Data to examine:

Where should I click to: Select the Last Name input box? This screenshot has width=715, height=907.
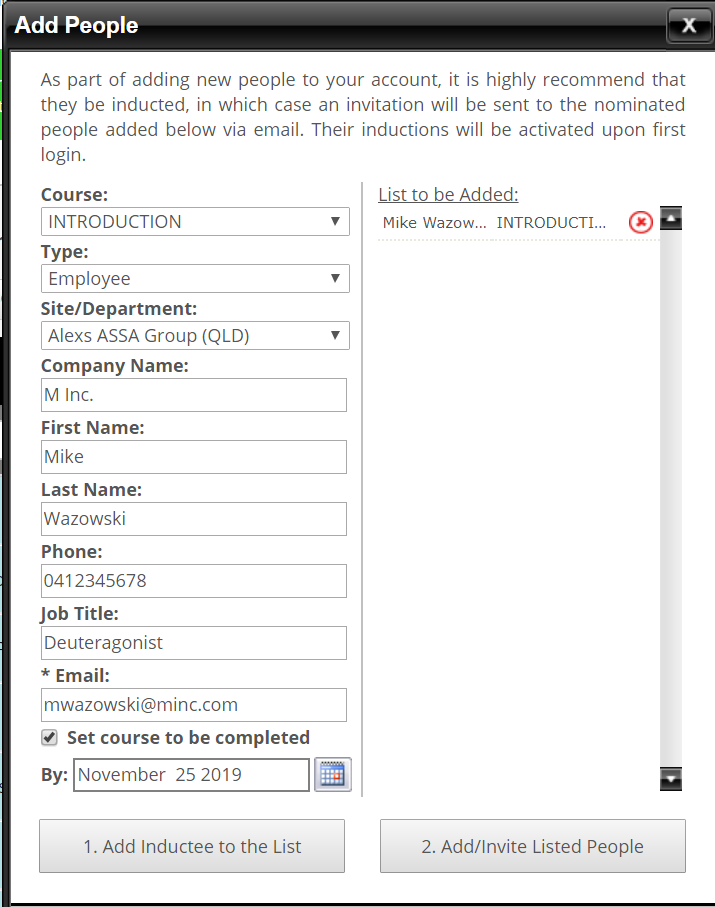[x=194, y=519]
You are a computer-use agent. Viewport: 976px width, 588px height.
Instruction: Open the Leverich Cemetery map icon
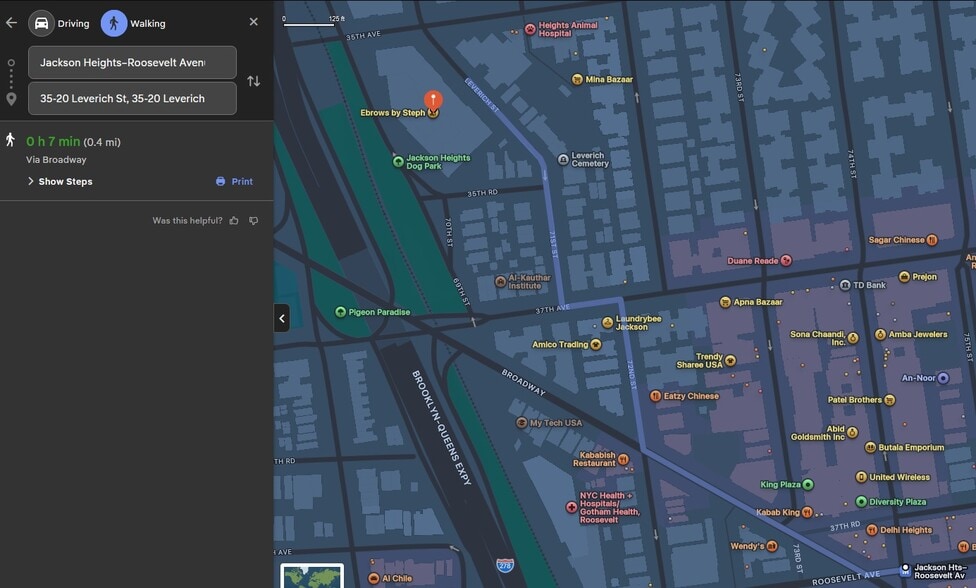(564, 158)
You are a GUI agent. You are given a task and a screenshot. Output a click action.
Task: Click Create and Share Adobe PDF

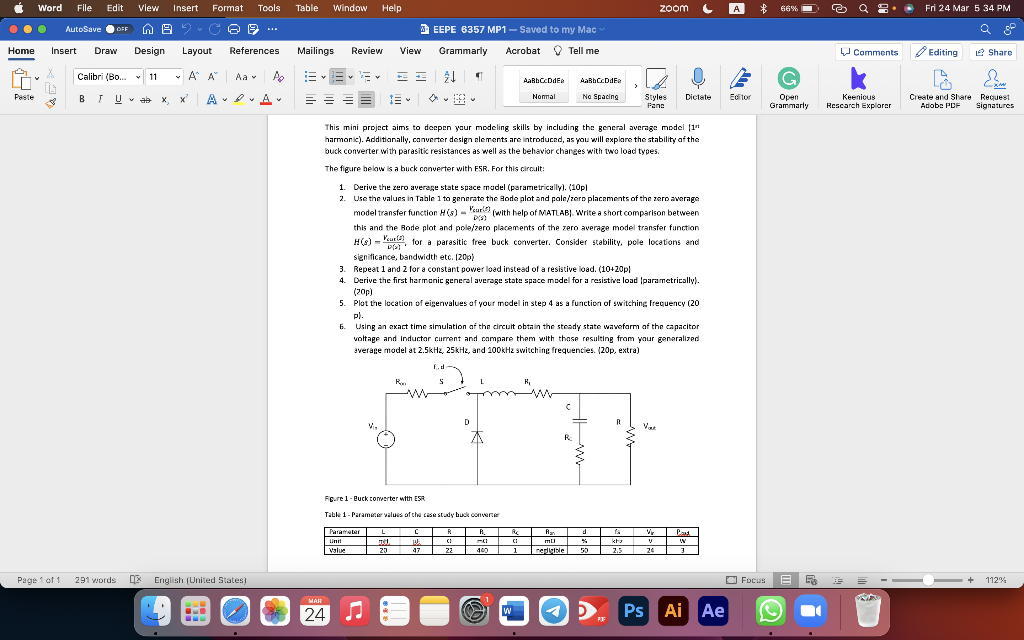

Exercise objective:
Nothing but an exact copy is needed, covering the lines from the line with "Instruction: Open the" through the last line of the entries, pictures excluded.

Solution below:
Instruction: Open the Leverich Cemetery map icon
(564, 158)
You are a GUI agent. You are given a task and a screenshot. Output a click action.
Task: Click Create and Share Adobe PDF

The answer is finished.